Ministers under fire as new figures show 15,000 families will be homeless over Christmas
The number of homeless families has risen by almost 1,000 over the past three months leaving 15,000 with no permanent home over the festive period, according to new figures.
The news comes just a day after Jeremy Corbyn branded the Government’s record on homelessness a “national disgrace”.
The number of households living in temporary accommodation has increased by 6% on the year and is 65% higher than it was in 2010.
There are now over 120,000 children without a permanent home – up 70% since 2010.
Yesterday, the Labour leader blasted the Prime Minister over the Conservative’s record on housing and called on Mrs May to commit to reverse the trend of rising homelessness from next year.

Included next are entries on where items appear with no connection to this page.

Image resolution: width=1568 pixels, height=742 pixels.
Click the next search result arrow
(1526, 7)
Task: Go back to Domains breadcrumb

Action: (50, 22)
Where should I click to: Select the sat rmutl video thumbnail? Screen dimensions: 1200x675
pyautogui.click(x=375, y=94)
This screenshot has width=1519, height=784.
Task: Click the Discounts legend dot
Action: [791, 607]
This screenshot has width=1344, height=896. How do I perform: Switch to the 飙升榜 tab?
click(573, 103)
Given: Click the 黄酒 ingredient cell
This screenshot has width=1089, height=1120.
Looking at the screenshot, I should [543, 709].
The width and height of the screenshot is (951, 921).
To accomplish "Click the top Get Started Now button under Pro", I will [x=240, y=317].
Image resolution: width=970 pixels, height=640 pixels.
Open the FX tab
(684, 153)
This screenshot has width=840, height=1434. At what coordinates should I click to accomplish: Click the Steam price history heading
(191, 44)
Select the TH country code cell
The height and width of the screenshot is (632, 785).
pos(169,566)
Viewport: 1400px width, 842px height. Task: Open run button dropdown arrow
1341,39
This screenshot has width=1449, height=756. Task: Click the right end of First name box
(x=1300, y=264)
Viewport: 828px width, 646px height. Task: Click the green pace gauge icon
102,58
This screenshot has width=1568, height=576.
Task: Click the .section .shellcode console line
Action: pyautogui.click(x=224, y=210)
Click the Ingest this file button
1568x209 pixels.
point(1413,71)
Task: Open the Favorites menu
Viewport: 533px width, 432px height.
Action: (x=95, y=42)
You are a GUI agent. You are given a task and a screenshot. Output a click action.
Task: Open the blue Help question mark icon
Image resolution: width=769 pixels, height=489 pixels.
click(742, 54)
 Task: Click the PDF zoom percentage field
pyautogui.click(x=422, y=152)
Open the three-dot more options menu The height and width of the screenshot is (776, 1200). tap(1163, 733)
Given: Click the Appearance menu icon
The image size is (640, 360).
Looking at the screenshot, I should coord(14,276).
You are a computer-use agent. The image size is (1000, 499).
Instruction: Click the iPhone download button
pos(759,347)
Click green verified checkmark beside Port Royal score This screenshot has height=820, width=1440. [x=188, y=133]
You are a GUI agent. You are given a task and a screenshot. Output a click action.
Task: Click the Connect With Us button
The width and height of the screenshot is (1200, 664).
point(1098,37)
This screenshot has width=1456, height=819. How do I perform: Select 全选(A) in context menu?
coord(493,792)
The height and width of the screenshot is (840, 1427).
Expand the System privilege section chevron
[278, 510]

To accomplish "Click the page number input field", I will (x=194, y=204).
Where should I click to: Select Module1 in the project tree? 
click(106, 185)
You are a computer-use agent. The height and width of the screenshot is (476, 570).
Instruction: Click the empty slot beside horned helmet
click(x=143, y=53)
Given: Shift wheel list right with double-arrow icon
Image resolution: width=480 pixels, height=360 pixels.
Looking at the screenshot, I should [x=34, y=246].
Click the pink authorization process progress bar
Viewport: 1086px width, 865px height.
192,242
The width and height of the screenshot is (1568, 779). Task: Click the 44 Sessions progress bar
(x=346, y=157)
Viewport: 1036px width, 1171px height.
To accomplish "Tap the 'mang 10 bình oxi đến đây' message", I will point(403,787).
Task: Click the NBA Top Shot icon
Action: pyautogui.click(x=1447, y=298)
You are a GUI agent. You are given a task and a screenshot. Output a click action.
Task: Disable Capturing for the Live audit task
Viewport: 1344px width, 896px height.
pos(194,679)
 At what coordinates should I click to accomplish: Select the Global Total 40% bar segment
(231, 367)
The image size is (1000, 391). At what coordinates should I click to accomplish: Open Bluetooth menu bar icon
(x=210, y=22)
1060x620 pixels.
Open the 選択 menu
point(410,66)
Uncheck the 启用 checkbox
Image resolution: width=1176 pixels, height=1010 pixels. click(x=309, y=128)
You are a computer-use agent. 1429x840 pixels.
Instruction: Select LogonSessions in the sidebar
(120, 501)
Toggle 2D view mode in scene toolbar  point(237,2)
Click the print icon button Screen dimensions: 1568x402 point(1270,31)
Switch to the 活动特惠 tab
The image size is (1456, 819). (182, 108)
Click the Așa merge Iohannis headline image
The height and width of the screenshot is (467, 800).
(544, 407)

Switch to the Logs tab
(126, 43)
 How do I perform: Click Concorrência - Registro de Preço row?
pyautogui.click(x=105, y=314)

Speaking at Prime Minister’s Questions, Mr Corbyn said: “When it comes to housing, this government has been an absolute disgrace.
“After seven years, more people are living on the streets, more families in temporary accommodation, more families in homes not fit for human habitation and fewer people owning their own home…
“Will the Prime Minister pledge today that 2018 will be the year when homelessness starts to go down?”
On the number of homeless children, he added: “It is a national disgrace and it is getting worse.”
Mrs May hit back by attacking the previous Labour government’s record.
“Under Labour – housebuilding down, homes bought and sold down, social housing down,” she said.
“I’ll tell him, one thing did go up under the last Labour government: the number of people on the social housing waiting list – 1.74 million people waiting for a home under a Labour government.”
Reacting to today’s figures, Shadow Housing Secretary John Healey said: “The scale of rising homelessness should shame all of us, and Conservative ministers most of all.”
The chief executive of the homelessness charity Crisis, Jon Sparkes, added: “Knowing that nearly 80,000 households will find themselves homeless and living in temporary accommodation this Christmas is nothing short of a tragedy.
"Temporary accommodation is often cramped, unsuitable, and sometimes even dangerous, and no place for anyone to call home."